ICE Detains Long‑Time Texas Court Interpreter With Withholding‑of‑Removal Status
ICE detained Meenu Batra, a longtime Texas courtroom interpreter licensed in Hindi, Punjabi and Urdu, at an airport while she was reportedly en route to a work assignment, according to reports and social media posts. Batra has lived and worked in the U.S. for decades and has been described as the only licensed interpreter for those South Asian languages in Texas; she also holds withholding‑of‑removal protection, but reporters and commentators note a lingering final order of removal from 2000 tied to a missed asylum deadline, which authorities say underlies her detention.
That legal nuance matters: withholding of removal is a higher bar than asylum — applicants must show it is more likely than not they would face persecution or torture if returned — and it does not provide a pathway to permanent residency, family sponsorship, or safe international travel without risking execution of a removal order. Grants of withholding or deferral of removal are relatively rare in immigration courts (under 1% of decisions in recent fiscal years), and historically ICE has forcibly removed only a small share (roughly 1.6%–3.3%) of people who obtained withholding or CAT protection, yet enforcement actions continue to reach long‑standing residents; in 2026, for example, ICE attempted to deport hundreds of veterans and family members despite previous promises of protections for military‑affiliated individuals.

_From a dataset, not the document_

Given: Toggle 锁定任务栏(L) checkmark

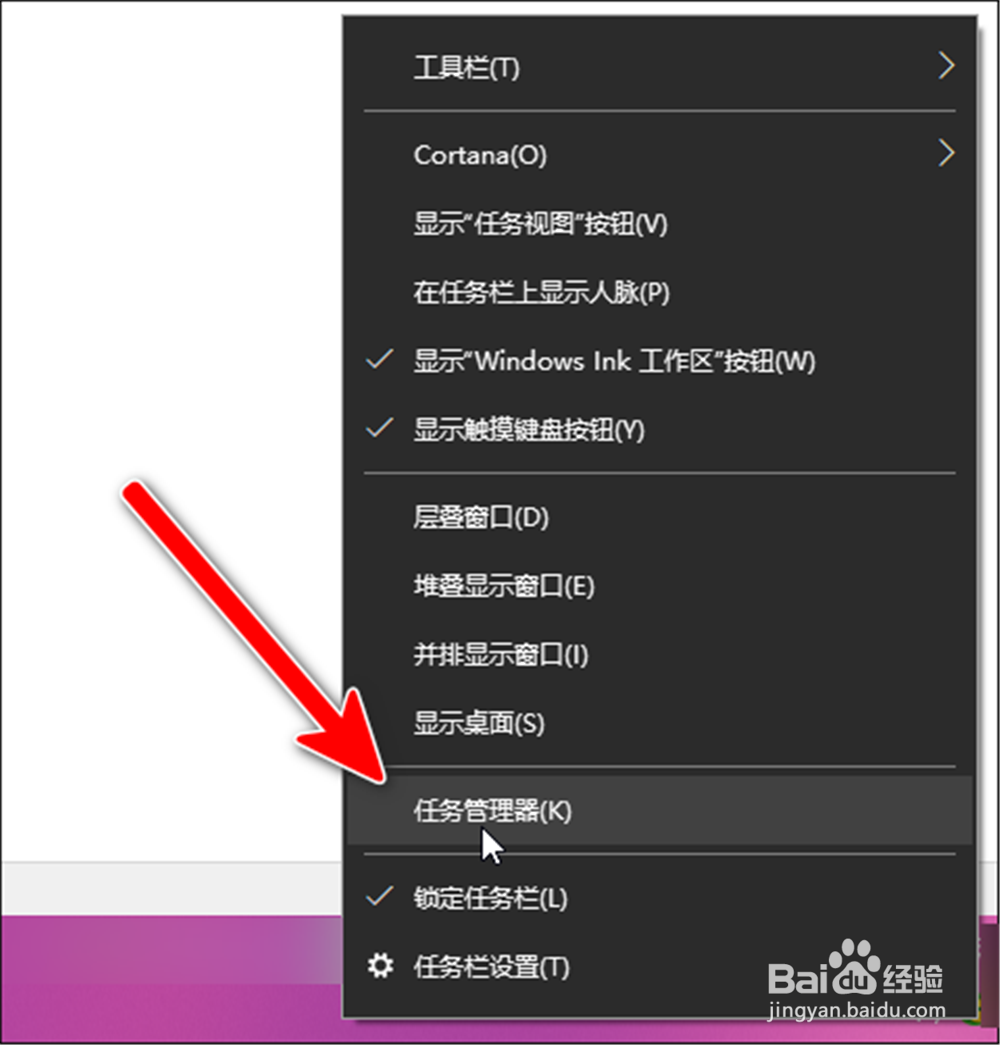Looking at the screenshot, I should point(659,898).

Public reaction has been split and amplified on social media: some users and commentators highlight the perceived injustice of detaining a non‑violent, decades‑long legal worker whose skills serve the courts, while others emphasize that withholding status does not erase a final removal order and that immigration authorities are enforcing existing law. Local reporting by outlets and journalists, including the Texas Observer and national broadcasts such as CBS Evening News, has shifted coverage from abstract policy debates to human‑scale stories that underscore how complex statutory distinctions — between asylum, withholding and final removal orders — produce sharply different outcomes for individuals who have long ties to the U.S. This reporting has intensified scrutiny of enforcement discretion and renewed debate over whether current processes adequately account for long‑term community integration and public‑service roles.
📊 Relevant Data
Withholding of removal requires proving that it is more likely than not that the applicant will face persecution or torture if returned to their home country, a higher burden of proof compared to asylum's 'well-founded fear' standard.

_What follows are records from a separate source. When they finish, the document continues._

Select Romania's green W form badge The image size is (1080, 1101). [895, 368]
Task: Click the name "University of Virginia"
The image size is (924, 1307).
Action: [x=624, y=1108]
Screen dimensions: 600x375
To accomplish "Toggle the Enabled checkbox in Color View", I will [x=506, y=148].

The Difference Between Asylum and Withholding of Removal — American Immigration Council
Unlike asylum, individuals granted withholding of removal cannot apply for permanent U.S. residency, petition to bring family members to the U.S., or travel abroad without risking execution of the removal order.
The Difference Between Asylum and Withholding of Removal — American Immigration Council
In FY2025, grants of withholding or deferral of removal made up less than 1% of immigration court decisions, compared to about 5% for other forms of relief such as asylum.

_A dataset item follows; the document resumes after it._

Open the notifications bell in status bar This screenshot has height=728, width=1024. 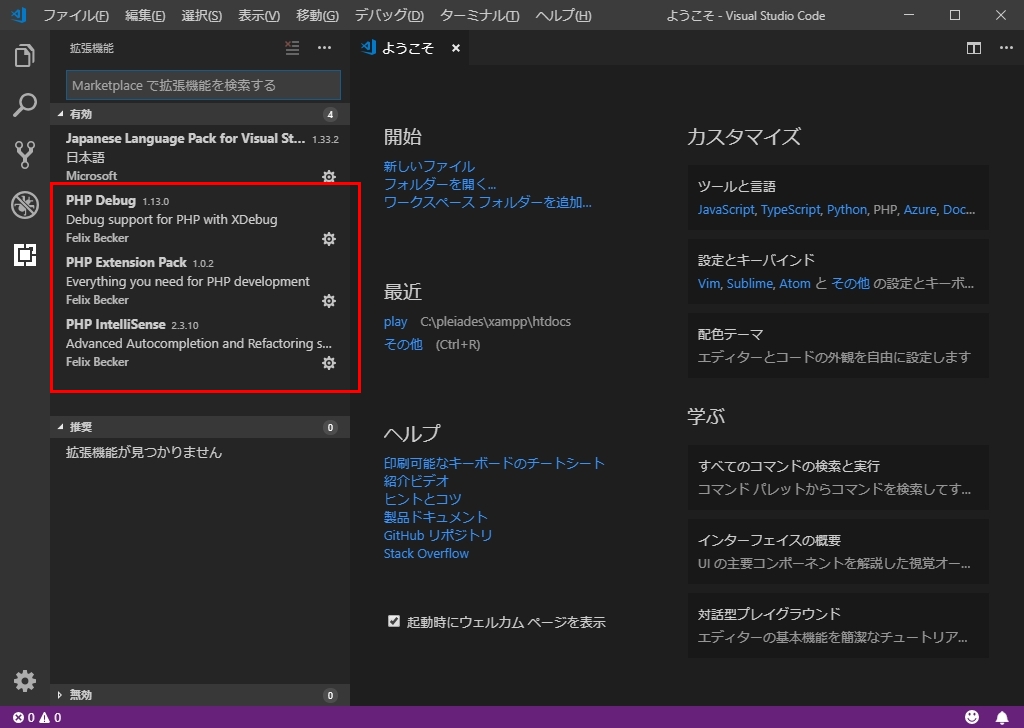tap(1002, 717)
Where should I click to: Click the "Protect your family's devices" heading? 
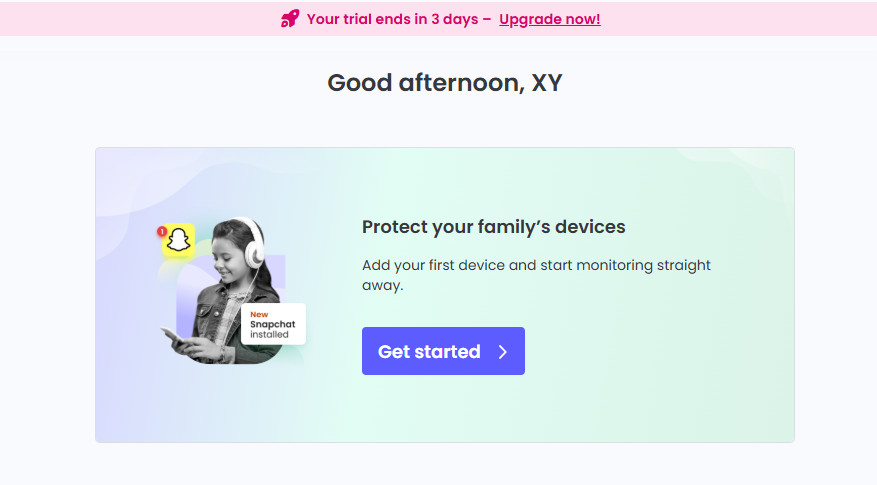[493, 227]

FY2025 Immigration Court Data: Case Outcomes — Congressional Research Service
ICE manages to deport only 1.6% to 3.3% of noncitizens granted withholding of removal or CAT relief.
Continued Detention of Noncitizens Who Win Immigration Relief — American Immigration Council
In 2026, ICE attempted to deport 282 veterans and family members, despite prior promises of protections for military-affiliated individuals.
Warren Releases New DHS Data Revealing Trump Admin Targeting Veterans' Families for Deportation After Promising Protections, Slams Trump Betrayal — Elizabeth Warren Senate Website
📌 Key Facts
- Meenu Batra, 53, was arrested by ICE on March 17 at Valley International Airport in Harlingen, Texas, en route to a job in Milwaukee.
- Batra has lived in the U.S. for about 35 years, received 'withholding of removal' in 2000, and has worked more than 20 years as a certified court interpreter in Hindi, Punjabi and Urdu.
- DHS told CBS News that Batra is an 'illegal alien' and that employment authorization does not confer legal status, while her attorney says her status has allowed her to remain and work legally so long as she stayed in the U.S. and committed no crime.